Dr. Avrom Caplan, an assistant professor of dermatology at NYU Grossman School of Medicine and author of the new report, emphasized that there is no evidence that this is widespread or something that people should be worried about.
However, if people are experiencing itchy eruptions in areas like the groin and it’s not getting better, they should see a doctor.
“This is not life-threatening, but it can cause permanent scarring,” said Dr. Caplan. “If you have a rash or lesions on your skin that aren’t getting better, and you think it might be ringworm, see your doctor.”
Dr. Jeremy Gold, a medical epidemiologist at the Centers for Disease Control and Prevention (CDC), stressed that doctors should not overlook fungal infections when treating patients with skin lesions.
“Oftentimes, what happens is that these patients receive multiple courses of antibacterial drugs which are not going to make the fungus better,” said Dr. Gold. “Clinicians should keep this in mind so that patients can get appropriate care.”
The new case report highlights the importance of awareness and early treatment. Dr. Caplan also encouraged people to speak up and seek out treatment.
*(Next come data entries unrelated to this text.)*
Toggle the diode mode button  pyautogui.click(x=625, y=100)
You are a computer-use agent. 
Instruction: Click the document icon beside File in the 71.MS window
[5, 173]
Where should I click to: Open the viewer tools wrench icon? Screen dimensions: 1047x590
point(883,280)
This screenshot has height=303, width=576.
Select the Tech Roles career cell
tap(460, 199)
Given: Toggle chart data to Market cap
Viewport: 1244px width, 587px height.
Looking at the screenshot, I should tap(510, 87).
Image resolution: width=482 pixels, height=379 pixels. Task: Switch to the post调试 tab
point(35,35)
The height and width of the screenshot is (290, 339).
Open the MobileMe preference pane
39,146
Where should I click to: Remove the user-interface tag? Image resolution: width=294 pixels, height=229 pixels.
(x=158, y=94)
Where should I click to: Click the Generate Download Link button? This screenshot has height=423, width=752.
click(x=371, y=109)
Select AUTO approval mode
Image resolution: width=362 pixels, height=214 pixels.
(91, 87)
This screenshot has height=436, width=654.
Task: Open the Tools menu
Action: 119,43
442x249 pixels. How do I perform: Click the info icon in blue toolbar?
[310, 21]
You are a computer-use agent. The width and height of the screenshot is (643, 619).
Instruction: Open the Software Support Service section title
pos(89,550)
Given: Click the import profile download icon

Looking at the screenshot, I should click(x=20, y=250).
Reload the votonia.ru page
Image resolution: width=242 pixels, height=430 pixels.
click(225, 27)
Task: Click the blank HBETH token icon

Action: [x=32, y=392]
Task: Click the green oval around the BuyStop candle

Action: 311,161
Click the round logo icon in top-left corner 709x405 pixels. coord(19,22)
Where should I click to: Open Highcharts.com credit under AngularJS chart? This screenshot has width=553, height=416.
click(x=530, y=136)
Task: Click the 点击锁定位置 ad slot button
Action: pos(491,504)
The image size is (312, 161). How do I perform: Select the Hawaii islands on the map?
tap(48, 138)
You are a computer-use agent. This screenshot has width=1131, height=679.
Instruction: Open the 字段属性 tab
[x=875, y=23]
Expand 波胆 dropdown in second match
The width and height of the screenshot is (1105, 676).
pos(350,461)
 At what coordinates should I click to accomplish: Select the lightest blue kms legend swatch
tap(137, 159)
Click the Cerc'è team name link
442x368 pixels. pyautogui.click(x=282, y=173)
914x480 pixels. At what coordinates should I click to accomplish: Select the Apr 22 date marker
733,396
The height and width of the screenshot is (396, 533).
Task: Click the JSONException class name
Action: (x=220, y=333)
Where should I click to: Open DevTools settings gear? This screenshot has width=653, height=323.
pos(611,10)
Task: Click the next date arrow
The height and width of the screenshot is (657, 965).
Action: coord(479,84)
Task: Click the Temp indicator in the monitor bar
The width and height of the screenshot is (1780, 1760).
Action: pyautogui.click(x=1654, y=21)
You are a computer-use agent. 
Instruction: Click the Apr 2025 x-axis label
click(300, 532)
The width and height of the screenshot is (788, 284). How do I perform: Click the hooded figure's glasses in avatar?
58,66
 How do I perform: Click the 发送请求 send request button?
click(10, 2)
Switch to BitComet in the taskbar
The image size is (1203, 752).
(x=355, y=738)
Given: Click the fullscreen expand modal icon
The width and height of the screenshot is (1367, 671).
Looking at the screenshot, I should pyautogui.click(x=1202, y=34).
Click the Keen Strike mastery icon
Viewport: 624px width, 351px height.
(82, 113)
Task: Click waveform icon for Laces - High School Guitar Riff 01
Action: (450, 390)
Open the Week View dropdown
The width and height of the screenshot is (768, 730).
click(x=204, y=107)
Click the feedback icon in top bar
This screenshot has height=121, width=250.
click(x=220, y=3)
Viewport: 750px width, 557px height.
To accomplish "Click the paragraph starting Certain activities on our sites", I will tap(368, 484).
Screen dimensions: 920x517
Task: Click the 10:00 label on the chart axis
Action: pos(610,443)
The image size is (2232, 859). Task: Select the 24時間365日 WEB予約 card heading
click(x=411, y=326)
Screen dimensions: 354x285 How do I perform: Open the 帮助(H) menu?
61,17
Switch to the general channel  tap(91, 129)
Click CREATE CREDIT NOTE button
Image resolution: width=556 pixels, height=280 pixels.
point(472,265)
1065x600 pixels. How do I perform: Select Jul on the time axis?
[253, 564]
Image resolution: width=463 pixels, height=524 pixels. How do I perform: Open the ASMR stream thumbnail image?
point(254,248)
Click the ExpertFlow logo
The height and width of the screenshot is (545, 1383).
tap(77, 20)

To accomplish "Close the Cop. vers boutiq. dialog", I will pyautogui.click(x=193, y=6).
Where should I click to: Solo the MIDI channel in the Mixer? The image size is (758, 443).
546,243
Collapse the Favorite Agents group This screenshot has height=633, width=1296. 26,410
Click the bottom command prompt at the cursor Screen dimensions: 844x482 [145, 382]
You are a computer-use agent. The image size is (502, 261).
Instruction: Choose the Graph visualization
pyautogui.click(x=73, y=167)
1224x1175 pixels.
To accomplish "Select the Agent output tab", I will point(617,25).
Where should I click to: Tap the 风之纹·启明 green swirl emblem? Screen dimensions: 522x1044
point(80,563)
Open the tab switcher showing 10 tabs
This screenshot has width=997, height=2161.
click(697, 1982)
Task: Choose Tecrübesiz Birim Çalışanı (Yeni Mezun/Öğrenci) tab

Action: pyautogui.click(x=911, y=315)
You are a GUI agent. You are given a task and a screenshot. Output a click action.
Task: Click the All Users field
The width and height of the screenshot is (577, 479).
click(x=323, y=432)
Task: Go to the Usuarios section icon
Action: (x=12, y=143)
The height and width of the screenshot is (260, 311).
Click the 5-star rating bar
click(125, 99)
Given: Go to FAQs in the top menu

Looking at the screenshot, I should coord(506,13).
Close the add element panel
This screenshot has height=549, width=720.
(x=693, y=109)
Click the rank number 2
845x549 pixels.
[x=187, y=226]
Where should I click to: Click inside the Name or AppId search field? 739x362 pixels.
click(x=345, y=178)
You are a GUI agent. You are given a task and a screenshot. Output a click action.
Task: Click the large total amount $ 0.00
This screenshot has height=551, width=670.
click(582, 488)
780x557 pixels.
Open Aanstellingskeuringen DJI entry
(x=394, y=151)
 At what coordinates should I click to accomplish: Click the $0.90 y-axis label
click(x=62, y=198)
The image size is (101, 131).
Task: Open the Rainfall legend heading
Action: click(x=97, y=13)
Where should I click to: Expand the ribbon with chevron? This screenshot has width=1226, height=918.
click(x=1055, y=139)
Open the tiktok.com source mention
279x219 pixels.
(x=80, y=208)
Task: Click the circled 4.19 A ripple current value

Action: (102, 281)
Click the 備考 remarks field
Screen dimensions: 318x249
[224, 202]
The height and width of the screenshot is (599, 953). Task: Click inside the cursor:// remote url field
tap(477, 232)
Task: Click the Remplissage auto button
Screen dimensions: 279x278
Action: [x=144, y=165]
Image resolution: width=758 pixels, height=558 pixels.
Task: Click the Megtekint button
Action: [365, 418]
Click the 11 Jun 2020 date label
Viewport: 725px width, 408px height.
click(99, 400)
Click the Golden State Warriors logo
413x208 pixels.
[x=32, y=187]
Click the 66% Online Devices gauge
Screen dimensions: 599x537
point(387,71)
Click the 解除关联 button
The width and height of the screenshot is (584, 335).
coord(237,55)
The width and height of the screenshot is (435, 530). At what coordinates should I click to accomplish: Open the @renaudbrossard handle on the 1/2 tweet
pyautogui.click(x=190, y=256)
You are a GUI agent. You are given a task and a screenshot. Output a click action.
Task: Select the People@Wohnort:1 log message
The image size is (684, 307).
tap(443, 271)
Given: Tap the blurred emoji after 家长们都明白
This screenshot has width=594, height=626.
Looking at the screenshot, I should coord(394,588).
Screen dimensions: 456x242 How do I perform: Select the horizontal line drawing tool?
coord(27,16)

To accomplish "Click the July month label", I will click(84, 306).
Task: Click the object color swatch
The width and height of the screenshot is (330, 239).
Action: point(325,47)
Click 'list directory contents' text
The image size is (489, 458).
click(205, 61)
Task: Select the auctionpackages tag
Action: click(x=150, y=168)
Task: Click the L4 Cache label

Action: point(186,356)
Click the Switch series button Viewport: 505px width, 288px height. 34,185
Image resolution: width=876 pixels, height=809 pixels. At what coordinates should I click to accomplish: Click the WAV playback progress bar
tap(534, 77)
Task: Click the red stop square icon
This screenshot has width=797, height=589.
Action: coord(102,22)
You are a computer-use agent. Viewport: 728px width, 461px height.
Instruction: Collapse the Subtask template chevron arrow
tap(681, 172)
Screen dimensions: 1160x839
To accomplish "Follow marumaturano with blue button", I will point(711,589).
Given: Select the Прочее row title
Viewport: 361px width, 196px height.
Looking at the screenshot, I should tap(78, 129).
“The rash may look more like an eczema flare than typical ringworm infections that form in circles,” said Dr. Caplan.
“The possibility of acquisition at a sauna visited two months prior to symptoms cannot be ruled out.”
The CDC has also issued a warning, urging clinicians to consider fungi alongside viruses and bacteria as a potential cause of sexually transmitted diseases.
“For now, Trichophyton mentagrophytes type VII is treatable with standard anti-fungal medications,” said Dr. Caplan.
“But it is essential for individuals to seek medical attention if they experience any unusual rashes or lesions on their skin.” he stressed.